* PROBLEM DETAILS:
Return exactly the lines of the data below, from the one that contains "Given: Select the test123123222 row at 0:13" through the final line, and leave out every picture.

* RECORDED DATA:
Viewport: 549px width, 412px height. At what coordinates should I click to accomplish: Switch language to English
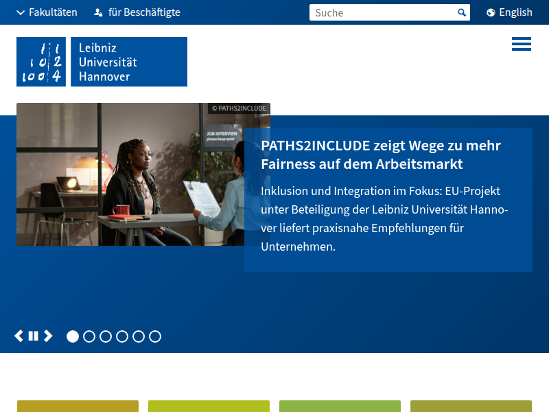pyautogui.click(x=515, y=12)
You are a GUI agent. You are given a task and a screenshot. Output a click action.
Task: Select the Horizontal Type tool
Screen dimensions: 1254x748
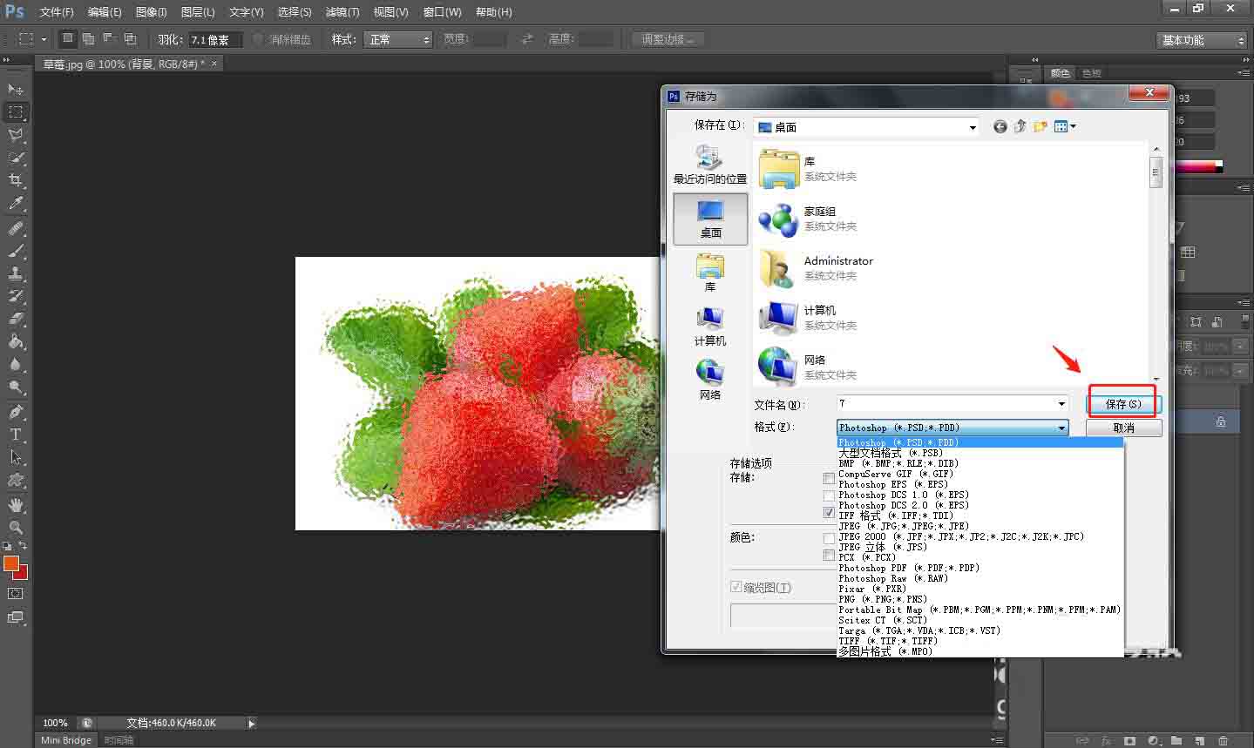click(16, 435)
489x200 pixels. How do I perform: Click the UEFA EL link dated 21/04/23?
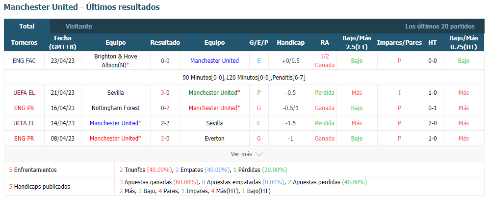[25, 92]
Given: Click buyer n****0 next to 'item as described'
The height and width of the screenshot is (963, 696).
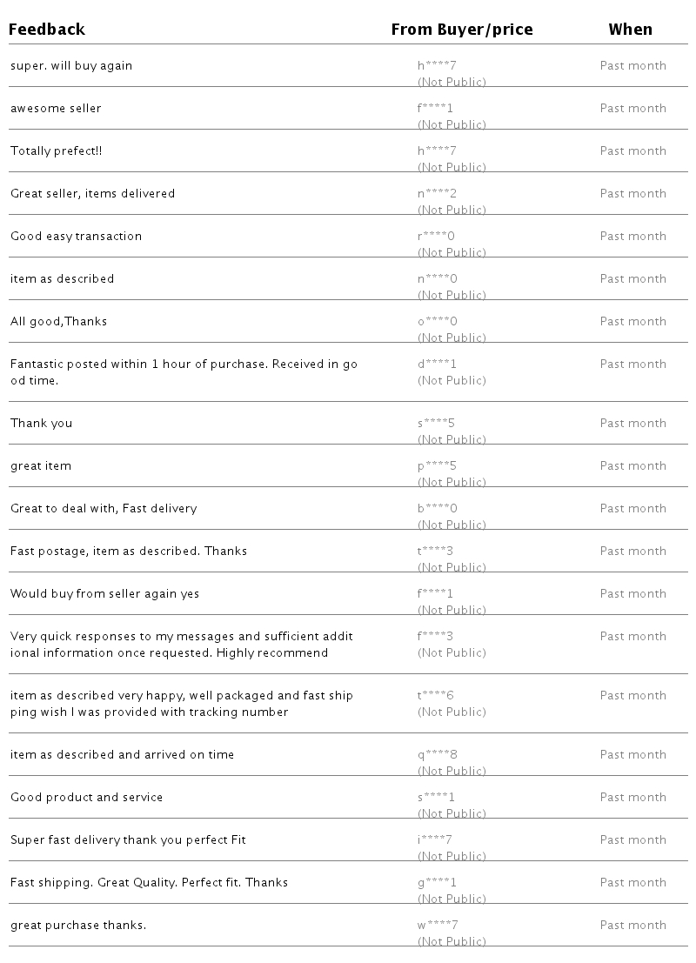Looking at the screenshot, I should tap(438, 279).
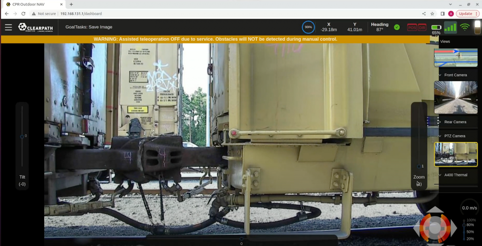Open the hamburger navigation menu

(8, 27)

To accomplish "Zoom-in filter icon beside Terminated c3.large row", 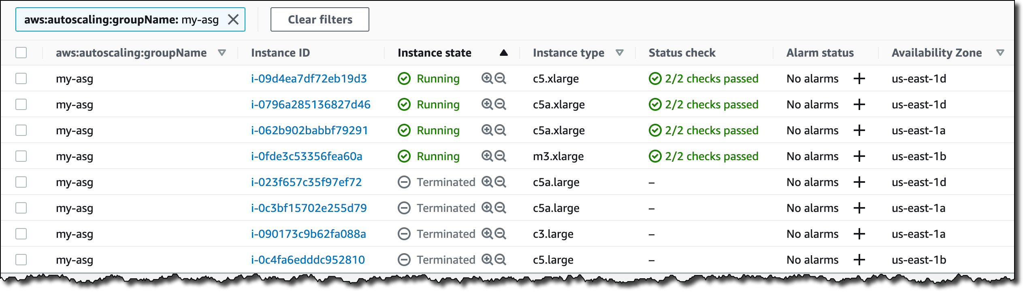I will point(487,234).
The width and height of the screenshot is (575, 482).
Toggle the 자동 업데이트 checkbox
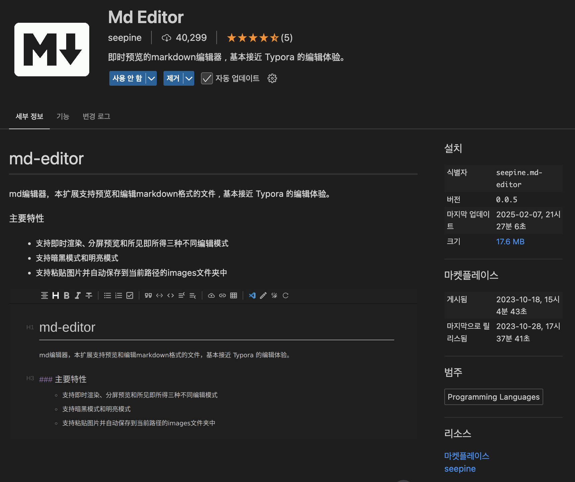(x=207, y=78)
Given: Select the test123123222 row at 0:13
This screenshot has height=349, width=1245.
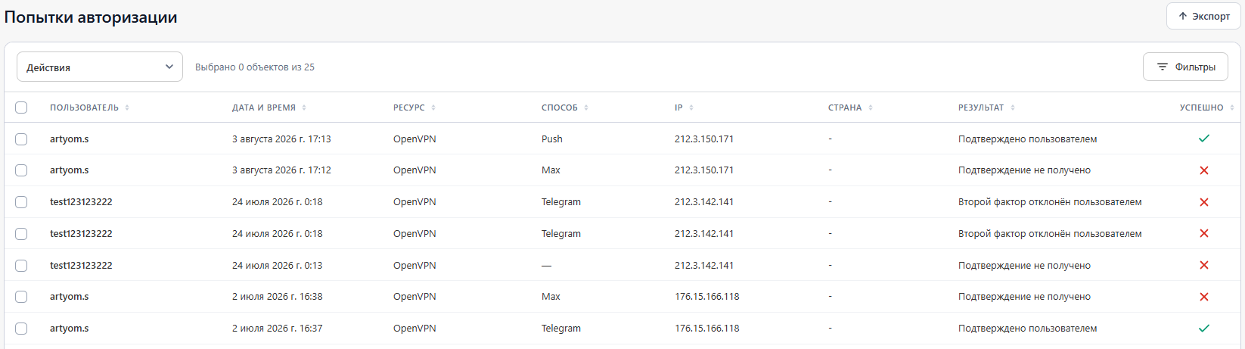Looking at the screenshot, I should (x=21, y=266).
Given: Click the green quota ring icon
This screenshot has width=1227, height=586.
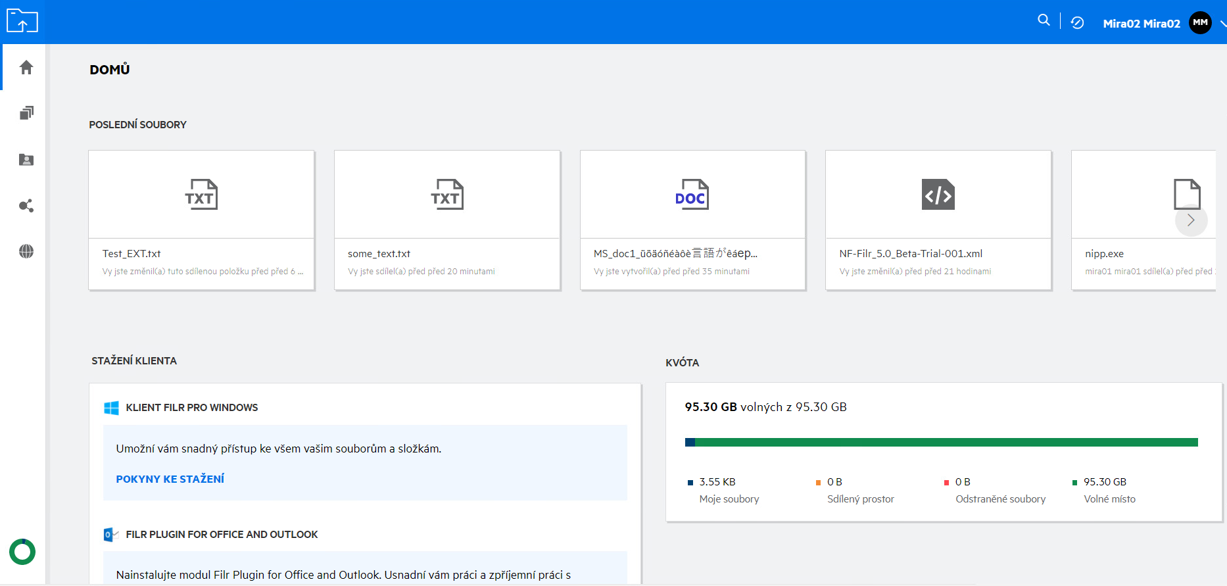Looking at the screenshot, I should [x=22, y=552].
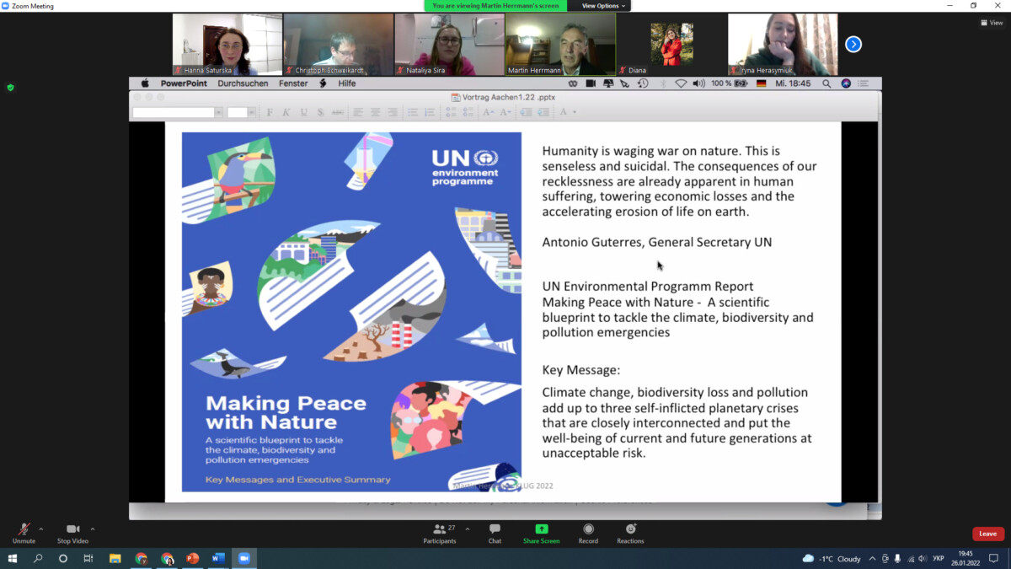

* SOLUTION TO THIS PROBLEM:
Given: Select the test123123222 row at 0:13
This screenshot has height=349, width=1245.
Looking at the screenshot, I should (x=21, y=266).
Given: Click the green quota ring icon
This screenshot has width=1227, height=586.
Looking at the screenshot, I should [x=22, y=552].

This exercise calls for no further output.